Word and element location data
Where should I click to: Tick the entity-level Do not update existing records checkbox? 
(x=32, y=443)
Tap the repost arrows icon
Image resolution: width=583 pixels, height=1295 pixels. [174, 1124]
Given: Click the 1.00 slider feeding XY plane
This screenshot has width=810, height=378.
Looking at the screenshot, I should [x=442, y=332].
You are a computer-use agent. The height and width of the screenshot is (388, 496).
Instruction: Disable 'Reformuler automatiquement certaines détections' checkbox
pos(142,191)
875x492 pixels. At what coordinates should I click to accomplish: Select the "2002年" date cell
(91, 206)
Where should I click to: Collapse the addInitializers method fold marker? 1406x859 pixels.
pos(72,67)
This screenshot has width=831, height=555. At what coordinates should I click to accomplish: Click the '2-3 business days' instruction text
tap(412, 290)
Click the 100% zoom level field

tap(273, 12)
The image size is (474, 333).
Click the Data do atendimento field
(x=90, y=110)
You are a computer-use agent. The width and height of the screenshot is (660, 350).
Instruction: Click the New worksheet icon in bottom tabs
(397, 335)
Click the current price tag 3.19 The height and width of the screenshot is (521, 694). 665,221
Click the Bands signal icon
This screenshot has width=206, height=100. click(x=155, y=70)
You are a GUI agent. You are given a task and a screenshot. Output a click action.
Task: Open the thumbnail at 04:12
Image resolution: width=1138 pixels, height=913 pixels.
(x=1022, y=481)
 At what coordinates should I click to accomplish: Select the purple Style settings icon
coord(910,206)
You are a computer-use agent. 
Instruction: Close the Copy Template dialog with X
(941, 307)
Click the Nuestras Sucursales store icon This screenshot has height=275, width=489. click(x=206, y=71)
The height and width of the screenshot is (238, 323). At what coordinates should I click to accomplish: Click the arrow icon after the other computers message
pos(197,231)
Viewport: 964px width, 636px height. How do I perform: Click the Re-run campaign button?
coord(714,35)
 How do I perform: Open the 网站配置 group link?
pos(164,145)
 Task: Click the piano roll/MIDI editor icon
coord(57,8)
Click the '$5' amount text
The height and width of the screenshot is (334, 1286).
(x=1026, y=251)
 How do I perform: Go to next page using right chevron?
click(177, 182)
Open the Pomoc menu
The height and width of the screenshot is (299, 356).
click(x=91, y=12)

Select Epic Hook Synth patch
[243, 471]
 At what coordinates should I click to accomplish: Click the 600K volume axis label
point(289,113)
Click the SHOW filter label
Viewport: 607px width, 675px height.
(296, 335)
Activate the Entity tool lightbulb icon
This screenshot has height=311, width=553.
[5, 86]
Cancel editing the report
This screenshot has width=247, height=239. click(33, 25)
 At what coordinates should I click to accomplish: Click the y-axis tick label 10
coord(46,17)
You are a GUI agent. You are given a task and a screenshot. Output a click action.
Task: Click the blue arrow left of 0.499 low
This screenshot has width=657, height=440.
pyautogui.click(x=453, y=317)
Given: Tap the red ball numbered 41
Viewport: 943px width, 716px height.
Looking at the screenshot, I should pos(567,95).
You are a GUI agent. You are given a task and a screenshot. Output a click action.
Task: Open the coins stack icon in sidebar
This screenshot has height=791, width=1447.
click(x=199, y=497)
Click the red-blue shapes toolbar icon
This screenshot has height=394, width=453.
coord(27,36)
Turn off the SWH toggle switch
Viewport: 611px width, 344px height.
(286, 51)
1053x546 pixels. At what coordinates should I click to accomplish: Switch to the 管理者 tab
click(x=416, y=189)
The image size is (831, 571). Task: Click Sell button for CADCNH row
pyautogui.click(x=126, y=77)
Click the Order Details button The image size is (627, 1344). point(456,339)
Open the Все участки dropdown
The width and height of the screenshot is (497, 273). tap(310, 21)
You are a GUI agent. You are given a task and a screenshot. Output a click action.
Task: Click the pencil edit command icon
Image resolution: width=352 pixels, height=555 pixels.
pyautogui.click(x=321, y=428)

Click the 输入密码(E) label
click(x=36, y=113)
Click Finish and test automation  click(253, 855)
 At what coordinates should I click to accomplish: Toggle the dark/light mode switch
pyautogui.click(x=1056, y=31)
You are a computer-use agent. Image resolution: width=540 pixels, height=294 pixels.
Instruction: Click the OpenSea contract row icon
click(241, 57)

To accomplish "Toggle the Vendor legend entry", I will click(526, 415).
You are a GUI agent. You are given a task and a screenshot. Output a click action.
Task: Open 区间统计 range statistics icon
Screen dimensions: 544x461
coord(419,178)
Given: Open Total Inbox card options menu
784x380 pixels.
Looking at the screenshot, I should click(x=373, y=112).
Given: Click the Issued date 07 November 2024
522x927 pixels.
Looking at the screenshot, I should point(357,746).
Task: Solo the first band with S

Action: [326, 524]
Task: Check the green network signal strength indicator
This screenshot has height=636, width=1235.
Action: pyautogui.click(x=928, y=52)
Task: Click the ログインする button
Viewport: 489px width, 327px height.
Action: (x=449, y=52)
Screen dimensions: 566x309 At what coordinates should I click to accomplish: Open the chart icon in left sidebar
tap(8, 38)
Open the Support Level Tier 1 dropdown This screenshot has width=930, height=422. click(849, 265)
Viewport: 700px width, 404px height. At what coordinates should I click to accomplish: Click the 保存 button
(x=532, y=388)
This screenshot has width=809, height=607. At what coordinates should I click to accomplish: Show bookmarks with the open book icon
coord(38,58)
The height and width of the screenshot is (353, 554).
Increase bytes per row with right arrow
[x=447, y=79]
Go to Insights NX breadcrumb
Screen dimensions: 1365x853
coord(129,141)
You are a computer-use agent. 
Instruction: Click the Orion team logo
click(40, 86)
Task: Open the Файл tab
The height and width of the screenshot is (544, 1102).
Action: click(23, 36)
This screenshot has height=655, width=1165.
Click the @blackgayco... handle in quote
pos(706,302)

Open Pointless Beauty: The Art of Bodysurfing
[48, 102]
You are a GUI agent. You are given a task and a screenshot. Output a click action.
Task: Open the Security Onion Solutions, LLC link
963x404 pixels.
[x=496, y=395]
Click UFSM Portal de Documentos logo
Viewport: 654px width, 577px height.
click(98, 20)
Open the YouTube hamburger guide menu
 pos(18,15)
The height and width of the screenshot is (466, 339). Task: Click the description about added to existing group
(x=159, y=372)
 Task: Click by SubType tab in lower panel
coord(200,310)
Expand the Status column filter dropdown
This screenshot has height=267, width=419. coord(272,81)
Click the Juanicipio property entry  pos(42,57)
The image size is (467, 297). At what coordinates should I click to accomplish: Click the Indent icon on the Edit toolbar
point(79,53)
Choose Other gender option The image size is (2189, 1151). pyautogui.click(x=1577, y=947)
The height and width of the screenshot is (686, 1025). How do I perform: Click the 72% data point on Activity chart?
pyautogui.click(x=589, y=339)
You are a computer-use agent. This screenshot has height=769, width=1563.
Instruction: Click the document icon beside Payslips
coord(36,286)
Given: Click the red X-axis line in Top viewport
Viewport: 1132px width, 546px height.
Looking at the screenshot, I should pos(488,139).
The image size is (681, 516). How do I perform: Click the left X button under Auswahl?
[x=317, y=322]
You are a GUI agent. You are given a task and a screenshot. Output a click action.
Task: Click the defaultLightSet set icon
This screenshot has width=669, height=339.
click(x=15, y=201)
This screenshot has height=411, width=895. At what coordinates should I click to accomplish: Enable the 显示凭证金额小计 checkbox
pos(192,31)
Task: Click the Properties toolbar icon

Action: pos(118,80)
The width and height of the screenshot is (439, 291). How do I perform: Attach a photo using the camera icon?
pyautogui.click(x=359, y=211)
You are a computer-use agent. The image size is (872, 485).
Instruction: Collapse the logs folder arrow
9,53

Written exercise
Rewrite the part of the records that opens with the line containing "Expand the Status column filter dropdown" and closes with the line containing "pyautogui.click(x=589, y=339)", swapping "Indent" for "Outdent" and leaving everything else unchanged.

The response
Expand the Status column filter dropdown
This screenshot has height=267, width=419. coord(272,81)
Click the Juanicipio property entry  pos(42,57)
The image size is (467, 297). At what coordinates should I click to accomplish: Click the Outdent icon on the Edit toolbar
point(79,53)
Choose Other gender option The image size is (2189, 1151). pyautogui.click(x=1577, y=947)
The height and width of the screenshot is (686, 1025). How do I perform: Click the 72% data point on Activity chart?
pyautogui.click(x=589, y=339)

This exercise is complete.